Looking for an Air Mattress Alternative for Camping?

Whether they’re too bulky, too heavy, too pricey, or plain too uncomfortable, air beds aren’t a one-size-fits-all camp sleeping solution. In this guide, we propose a selection of alternatives to cater to different sleep styles, budgets, and trip types.

Kieran Avatar
Written by: | Reviewed by: Brian Conghalie
Last Update:

Nighttimes in your tent can make or break your camping trip. Sleep comfortably and you’ll have all the energy you need to enjoy the next day’s activities and make the most of your stay. Get a bad night’s sleep and you’ll soon be dreaming of your bed at home or recalling with regret that motel you passed a few miles before reaching camp.

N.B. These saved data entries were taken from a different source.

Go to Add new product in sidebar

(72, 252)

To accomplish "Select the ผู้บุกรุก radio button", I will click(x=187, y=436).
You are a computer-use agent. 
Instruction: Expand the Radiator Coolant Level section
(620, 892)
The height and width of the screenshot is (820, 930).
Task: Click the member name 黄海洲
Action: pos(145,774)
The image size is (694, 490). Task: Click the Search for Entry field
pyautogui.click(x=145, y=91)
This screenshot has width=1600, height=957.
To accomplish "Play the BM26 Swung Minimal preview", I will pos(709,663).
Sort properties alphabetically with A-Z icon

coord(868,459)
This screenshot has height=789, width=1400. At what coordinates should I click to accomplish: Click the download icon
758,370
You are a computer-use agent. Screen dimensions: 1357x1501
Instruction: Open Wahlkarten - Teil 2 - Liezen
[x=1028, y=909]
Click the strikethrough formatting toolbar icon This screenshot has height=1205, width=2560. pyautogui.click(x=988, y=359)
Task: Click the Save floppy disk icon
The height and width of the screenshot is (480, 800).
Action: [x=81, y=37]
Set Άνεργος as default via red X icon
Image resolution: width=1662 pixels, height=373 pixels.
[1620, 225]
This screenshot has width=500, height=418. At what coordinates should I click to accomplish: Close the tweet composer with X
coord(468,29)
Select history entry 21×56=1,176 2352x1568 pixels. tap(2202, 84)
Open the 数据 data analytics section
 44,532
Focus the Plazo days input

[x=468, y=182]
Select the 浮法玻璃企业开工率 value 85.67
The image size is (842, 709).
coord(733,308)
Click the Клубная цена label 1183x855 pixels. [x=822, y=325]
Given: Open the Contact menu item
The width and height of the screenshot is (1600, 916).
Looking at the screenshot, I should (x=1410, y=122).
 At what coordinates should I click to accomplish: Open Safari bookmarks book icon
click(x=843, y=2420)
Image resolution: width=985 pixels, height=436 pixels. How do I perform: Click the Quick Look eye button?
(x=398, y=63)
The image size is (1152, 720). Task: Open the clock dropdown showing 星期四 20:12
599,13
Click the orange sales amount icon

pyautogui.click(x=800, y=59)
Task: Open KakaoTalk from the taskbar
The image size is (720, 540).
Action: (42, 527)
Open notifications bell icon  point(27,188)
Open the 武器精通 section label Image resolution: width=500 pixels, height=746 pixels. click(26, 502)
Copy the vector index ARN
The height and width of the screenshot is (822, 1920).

Getting a good night’s sleep at camp depends on many factors, granted, but the most important is your sleep system. For most campers, air mattresses do the trick, serving as a passable stand-in for our bed at home. For some of us, however, they leave a lot to be desired…

If you happen to fall into the latter category, we’re here to help. In this guide, we’ll introduce you to seven alternative options, from repurposed household furnishings to minimalist options for backpacking.

Disadvantages of Air Beds

1. They Need Inflating!

If you’re a fan of convenience in your outdoor gear, then you’re sure to begrudge the hassle of inflating your camping air bed (whether with a foot pump, hand pump, or lung power) while your camping cohorts blithely roll out their foam pads or other user-friendly pads and move on to more interesting things.

Splurging on a self-inflating mattress is an option, of course, but will put a serious dent in your bank balance.

Man with inflatable mattress and inflatable tent pitched
Time spent inflating is time lost experiencing the great outdoors.

2. Punctures & Leaks

This is by far an air bed’s greatest shortcoming. While most models are made with burly materials designed to withstand rough treatment, few are a match for extra-sharp rocks, tent pegs, twigs, or thorns. 

All models are sold with repair kits, sure, but doing repairs on a half-deflated bed in a field is no one’s idea of a good time!

3. Noise Levels

The fabrics with which most air mattresses are made are far from silent. Combine this with the rustle of your sleeping bag every time you or your campmates shift in your sleep and the decibel level will be suboptimal for restful sleep. 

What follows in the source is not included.